Wednesday, 27 July 2016

Album Review: Wisdom Machine by The Bennies

If you haven't heard Australian punk rockers The Bennies latest album Wisdom Machine I question what have you been doing with the last few months? I absolutely loved their previous two efforts - Rainbows in Space and Heavy Disco and was completely blown away by Wisdom Machine. It's taken me far too long to get round to reviewing it, partly because I slack, partly because my record still hasn't turned up! Without further adieu I present - Wisdom Machine.

The opening track on Wisdom Machine is Heavy Reggae. Heavy Reggae begins with a bit of a feedback before some brass and then some guitars take us into the song. Bass player Craig takes control of the lead vocals, the tempo is slow and the melody of the song really gets you grooving. Heavy Reggae feels just as much as an introduction to the album as it does an actual song. Things really get moving the next song - Party Machine. Instantly the tempo of the song is upped and front man Anty fast paced vocals blow through the opening verse and Craig again takes the chorus. The song is exactly what it says on the tin - a great big party. It'll have you losing your mind in no time at all. The Bennies like to use a sound machine for many of their songs and use it to fantastic effect on this song. It's a track that is perfectly at home in a club scene as it is in the punk scene. It's just good times all round. Maybe We Could Get High is the first song on the album where The Bennies are very open about their love of drugs. Before we go any further I want to add that I do not promote doing nor love drugs - but each to their own. Lyrical content aside this is another fast paced, fun time. It's a full speed anthem that really gets the listener worked up. There is also some great guest vocals from Jay Whalley, lead singer of legendary Australian punk rockers Frenzal Rhomb.

On the fourth track Legalise (But Don't Tax) The Bennies revert back to the reggae sound. Anty and Craig share vocals again, something they do more on Wisdom Machine than they have on previous efforts. It adds a fantastic new element to their sound. The chorus is does an incredible job of making you sing-a-long even if you don't necessarily agree with the sentiment. This is undeniably a summer anthem! I also love the nod to Operation Ivy with the line "Unity Unity You've Heard It All Before." I just can't help but smile when listening to this song. Detroit Rock Ciggies is one of many highlights on Wisdom Machine. This faced paced ska punk number is everything you want in a song of this genre. It gets you skanking, it gets lodged in your head, and it makes you smile. The riff that guitarist Jules plays at the beginning of the song is superb, as soon as you hear it you know exactly what song is coming and will get you excited straight away. Anty takes vocals duties for the most part aside from Craig's sweeter, softer vocals taking centre stage for a fun breakdown. Detroit Rock Ciggies is a song that really highlights the band's exceptional ability as musicians, especially Jules who has a fantastic guitar solo during the track. Party Till I Die (Or Die Trying) opens with a bit of a old school horror film theme to it complete with a ghoulish laugh before the song really gets going with some great gang vocals. Hooray for gang vocals! A very striking way to start the song. The song is about partying as hard as you can and then trying to take it even further. Unlike the other songs about partying this song has a much heavier and darker tone to it musically but is still a fantastic time. Great to hear Jules take lead vocals as well.

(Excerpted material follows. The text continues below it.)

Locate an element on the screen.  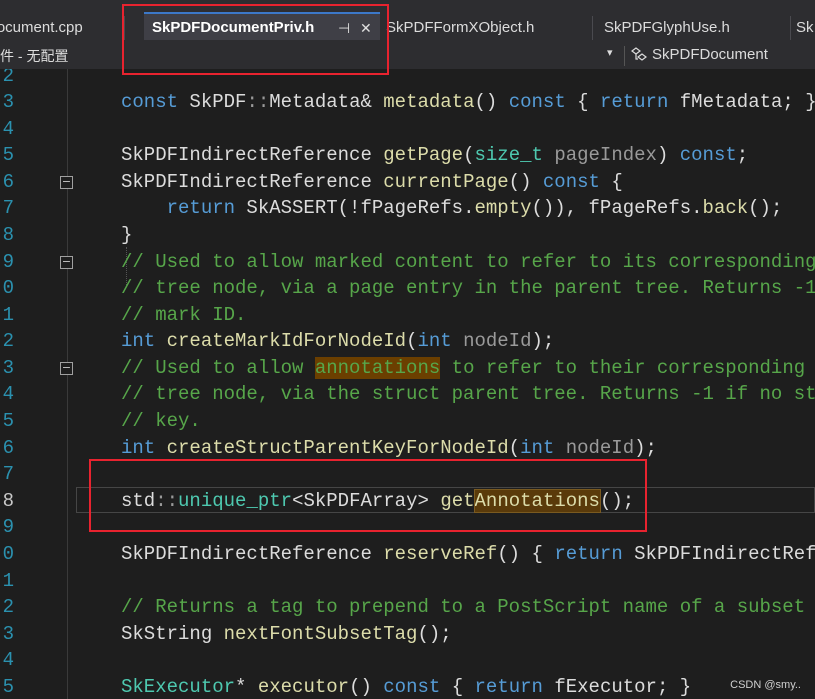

Burnout City goes back to the summer reggae vibes. The song goes along nicely with Anty taking the verse with some fast paced almost rap style vocals before Craig leads the chorus. It's a joyous, danceable number which features a nice surprise towards the end of the song. It finishes with more gang vocals (almost chanting) with the song switching to a style that makes me think of a big festival crowd singing along with the band. Another massive highlight on the album. Corruption has a very dark introduction, something you would expect from your favourite metal band. It's a slow and deliberate start broken up only by some massive screams from Anty before the song morphs into a slow moving reggae song. It feels like Anty is telling story with his vocal delivery. It's a story about corrupt powers that are taking control of a city. The song builds towards a massive guitar led finale that you will need to turn your speakers up to eleven to really appreciate it's brilliance. This is followed up by a twenty second song named West Memphis Three Paper which feels kind of like a jingle as much as it does a song. The penultimate song on Wisdom Machine is Turning Around and is another piece of absolute brilliance. Beginning with some 80s style synths the song switches from reggae during the verse to pop punk during the chorus effortlessly, never really letting the listener know what's happening next. The track also features more of a shouty punk verse and a drum led breakdown before one final massive chorus complete with some delightful harmonies. The album is concluded with the track O Brother, Where Art Thou. Starting out slowly with an acoustic guitar, the song is softer. It's a song about feeling let down by your brother when he begins to go astray and letting the people close to him down. Of course, as you would expect from The Bennies things don't stay slow for long. After a verse and a chorus the tempo is upped and we are treated to big punk rock song. This song is a definite grower and has become one of my favourite songs on Wisdom Machine.

Wisdom Machine is just a fantastic album from start to finish. I think The Bennies are one of the most unique bands on the planet, it's almost impossible to pigeon hole them into a specific genre of music as they squeeze so many different styles into their music. If you like music you'll love The Bennies and Wisdom Machine.